### Source extract
- Opening Delimiter -

Input your search keywords and press Enter.

Saudi Anti-Corruption Authority Issues Judicial Rulings in Seven Cases

Saudi Arabia’s Oversight and Anti-Corruption Authority has initiated seven criminal cases and issued judicial rulings on seven existing cases, the Saudi Press Agency reported on Monday January 18, 2021.

The new cases involve dozens of government, ministerial and municipal employees, members of university faculties, as well as citizens and residents. They face a variety of corruption charges, including exploitation, bribery, fraud, nepotism and accepting millions of riyals in cash payments, gifts or travel.

In one case, a former appeal judge was arrested over allegations he received a luxury vehicle in exchange for issuing an irregular ruling and revoking three other rulings, resulting in the release of the accused.

Another investigation, carried out in cooperation with the Saudi Central Bank, resulted in the arrest of a bank employee who allegedly received SR129,800 ($35,000) from citizens in exchange for filing funding requests using incorrect documents.

In a third case a woman was arrested for trying to bribe staff at a hospital to supply dozens of growth hormone injections that are not for sale to the public. The investigation, in cooperation with the Ministry of Defense, led to the arrest of several other people involved in plots to obtain medical supplies that are not on general sale.

Regarding the judicial rulings, the authority said a number of individuals had been convicted and sentenced. They include a Ministry of Defense employee and a retired officer who were sentenced to five years and three years in prison, respectively, for embezzling public funds. They were also fined and ordered to repay the money to the state.

Several employees from the Ministry of Housing were found guilty of bribery and money laundering and will get prison terms ranging from two to 10 years. The money and real estate they accumulated from their crimes were confiscated.

A number of employees at the ministries of interior, health, and municipal and rural affairs were convicted of administrative misuse, bribery, and abuse of public office. They were sentenced to between one and 15 years in prison and forced to pay maximum fines.

“Rulings were also issued against a number of state employees in a number of government sectors who have been proven to have side businesses while at work, in violation of the regulations that prohibit this,” the authority said.

It added that efforts will continue “to pursue anyone who exploits public office to achieve personal gain or harm the public interest, in any way possible.”

It said it will continue to investigate historical cases that come to light, even if the accused no longer works for the organization involved, adding: “Accountability extends far beyond the individual’s retirement, as the crimes of financial and administrative corruption have no statute of limitations and the law rules against violators with zero tolerance.”

The authority said it appreciates the efforts of government entities to crack down on financial and administrative corruption, and develop policies and procedures that target such crimes. It commended them and the media for their cooperation and efforts to fight corruption and promote integrity and transparency. It also praised citizens and residents for reporting incidents and practices involving financial or administrative corruption that could undermine the government.

- Closing Delimiter -

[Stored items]
- Opening Delimiter -

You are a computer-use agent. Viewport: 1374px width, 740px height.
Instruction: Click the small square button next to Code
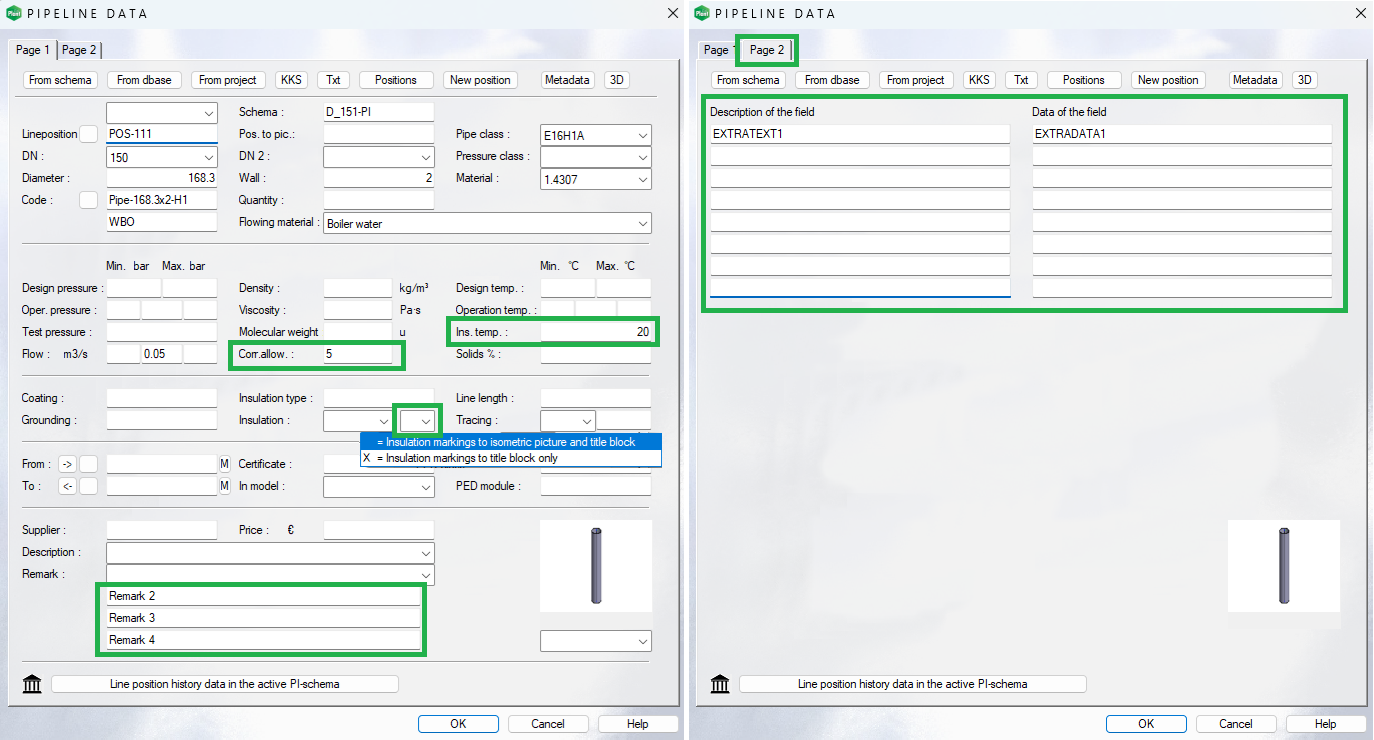(89, 200)
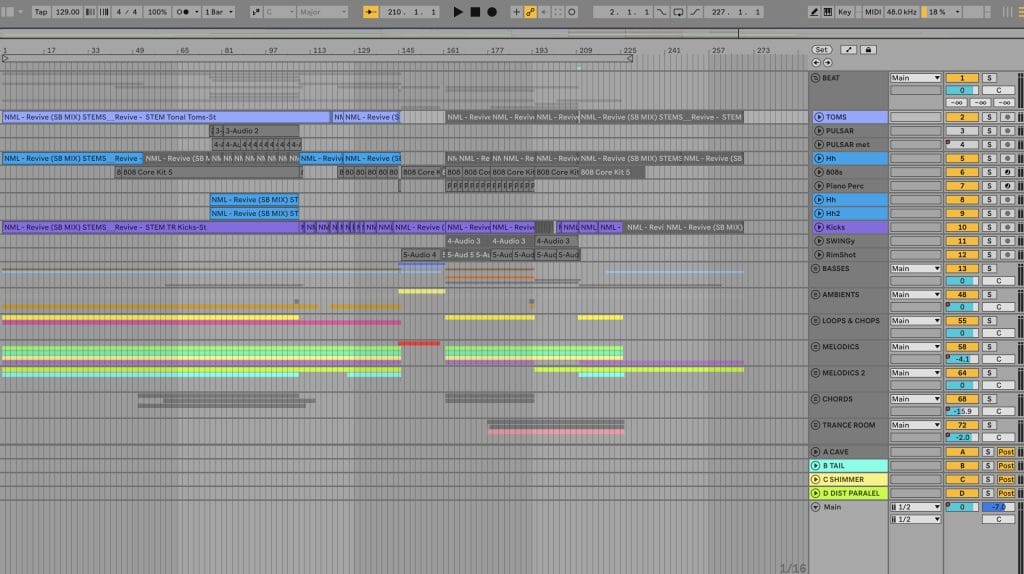Viewport: 1024px width, 574px height.
Task: Open the Major scale dropdown
Action: tap(322, 12)
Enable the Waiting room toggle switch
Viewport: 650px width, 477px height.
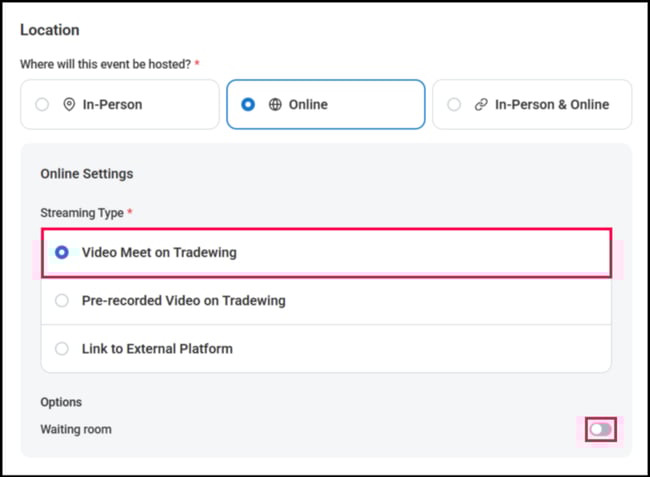600,429
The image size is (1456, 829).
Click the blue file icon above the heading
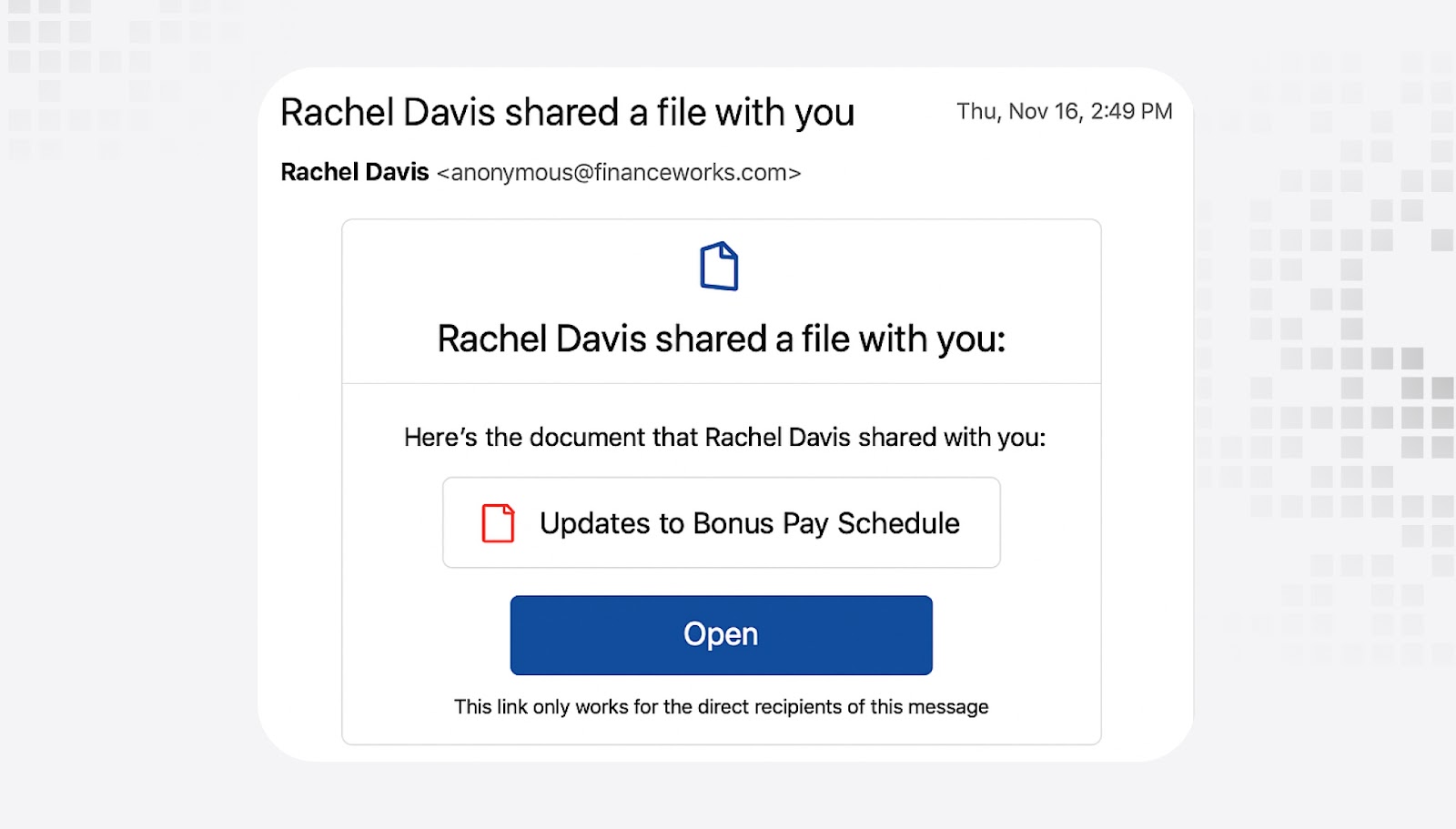point(719,266)
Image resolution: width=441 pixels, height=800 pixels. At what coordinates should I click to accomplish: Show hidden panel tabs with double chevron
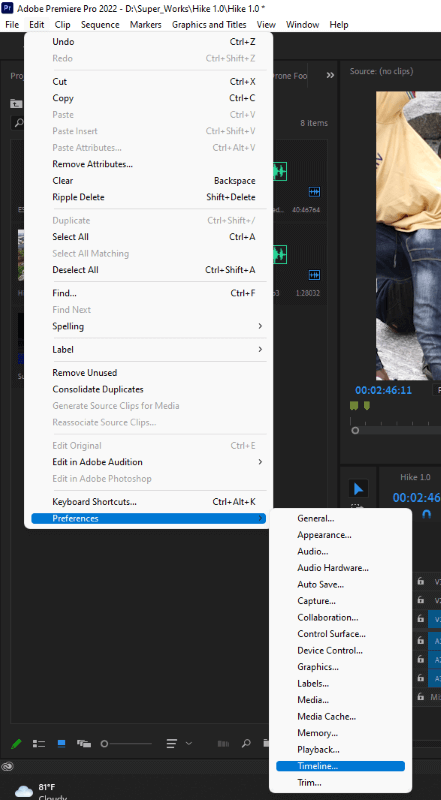click(x=330, y=76)
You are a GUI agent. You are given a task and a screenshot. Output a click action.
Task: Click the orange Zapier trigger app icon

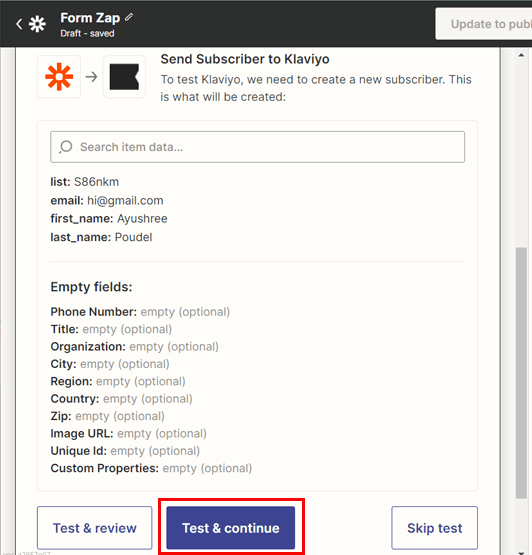coord(59,76)
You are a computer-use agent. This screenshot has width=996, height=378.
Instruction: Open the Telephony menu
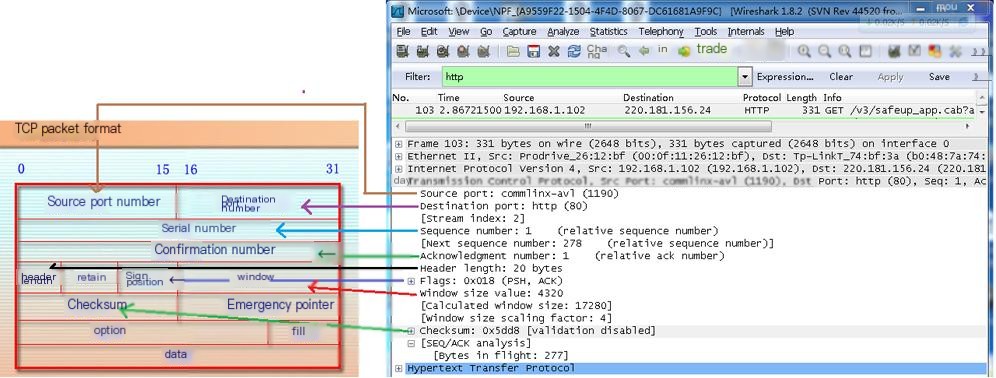tap(661, 31)
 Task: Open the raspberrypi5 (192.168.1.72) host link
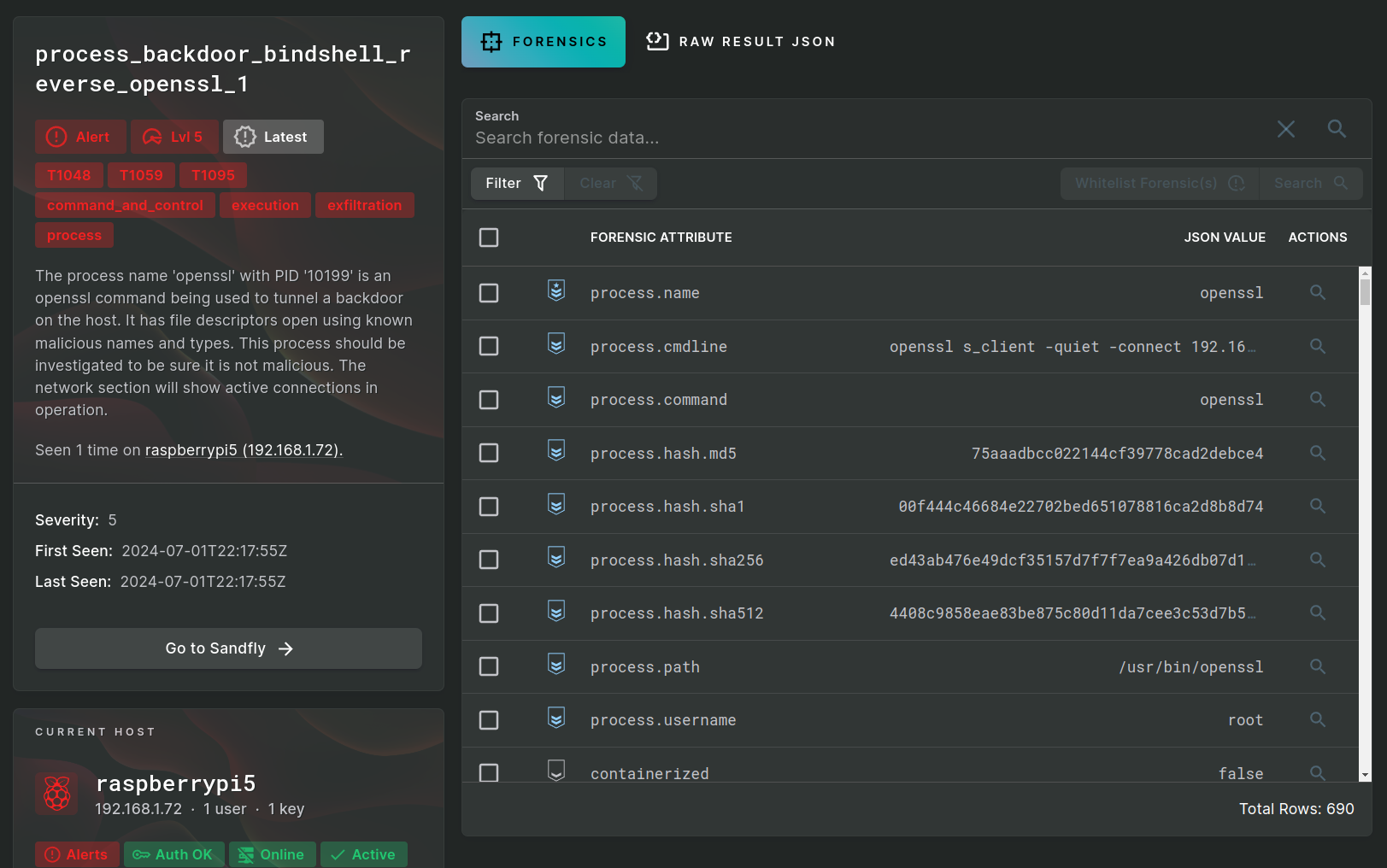244,450
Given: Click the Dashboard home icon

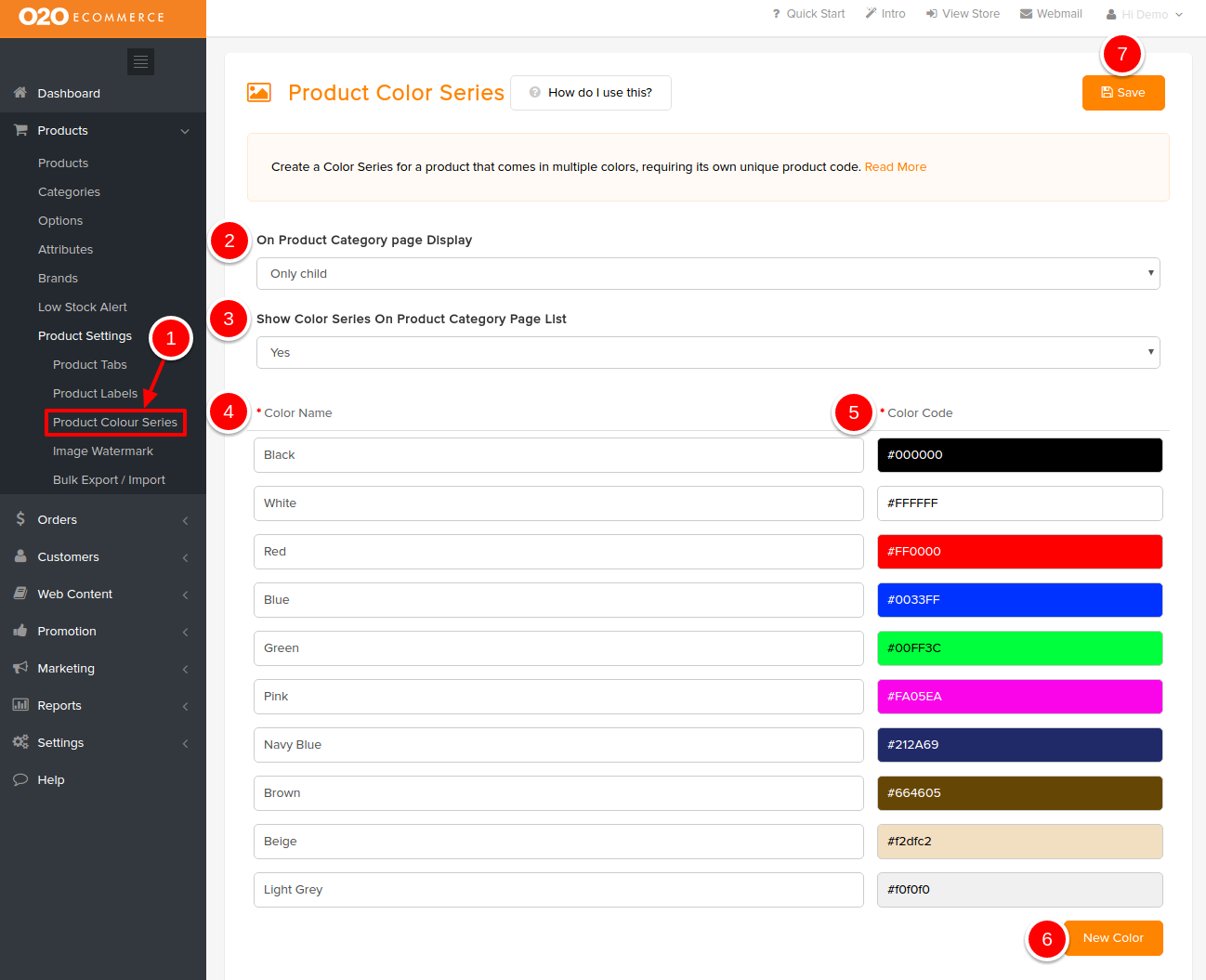Looking at the screenshot, I should [x=20, y=93].
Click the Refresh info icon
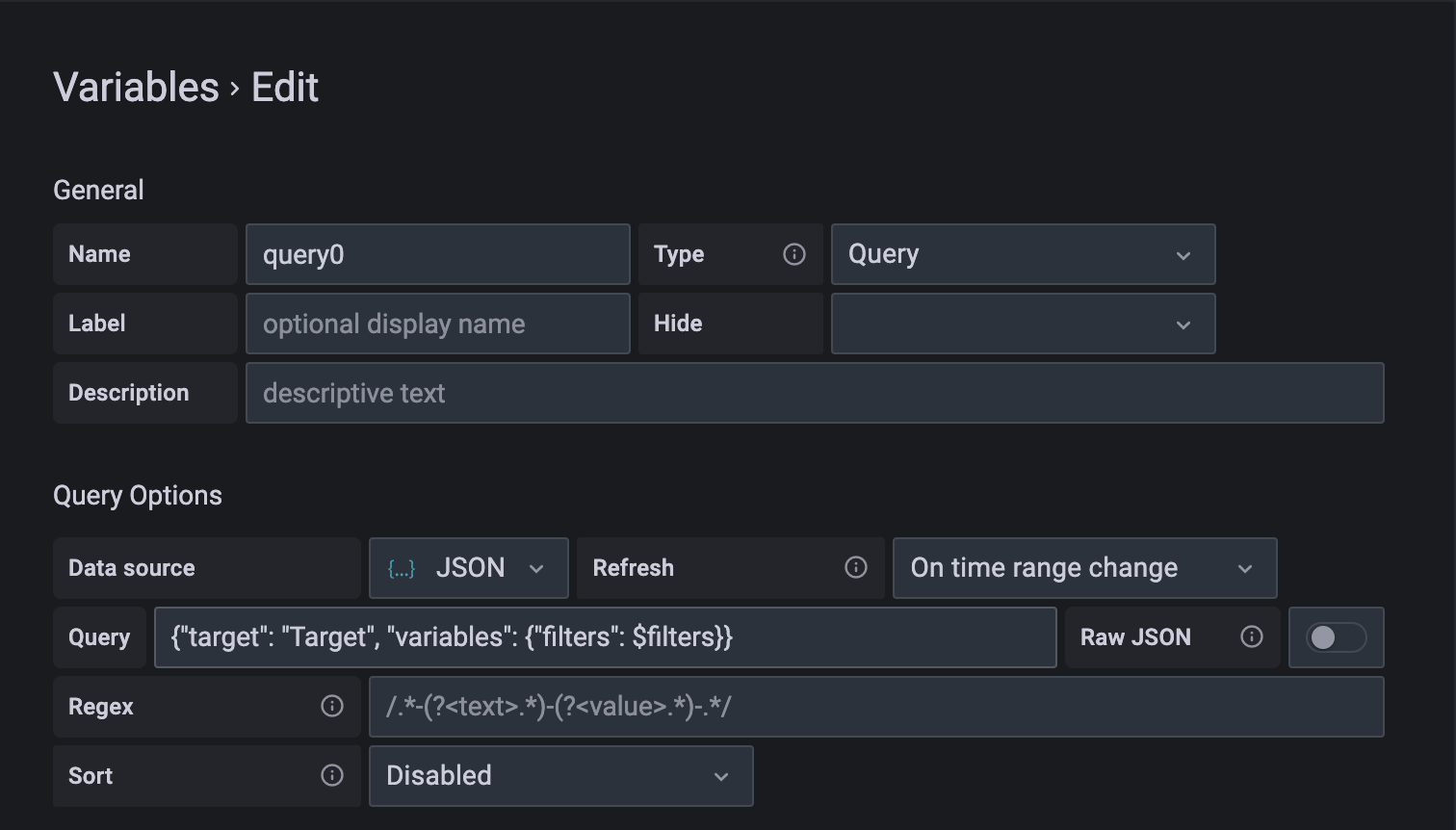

- Closing Delimiter -

### Activity A
From the news piece on the Saudi anti-corruption rulings, write out the stretch from "Regarding the judicial" through "to the state.".
### Activity B
Sum up the news piece on the Saudi anti-corruption rulings in two sentences.

### Your solution A
Regarding the judicial rulings, the authority said a number of individuals had been convicted and sentenced. They include a Ministry of Defense employee and a retired officer who were sentenced to five years and three years in prison, respectively, for embezzling public funds. They were also fined and ordered to repay the money to the state.

### Your solution B
The Saudi Press Agency reported on January 18, 2021, that Saudi Arabia's Oversight and Anti-Corruption Authority has initiated seven criminal cases, with charges including bribery, fraud and nepotism, and issued judicial rulings on seven existing cases. Those convicted include employees of several ministries who received prison terms, fines or confiscations, and the authority said it will keep pursuing corruption even after the accused have retired.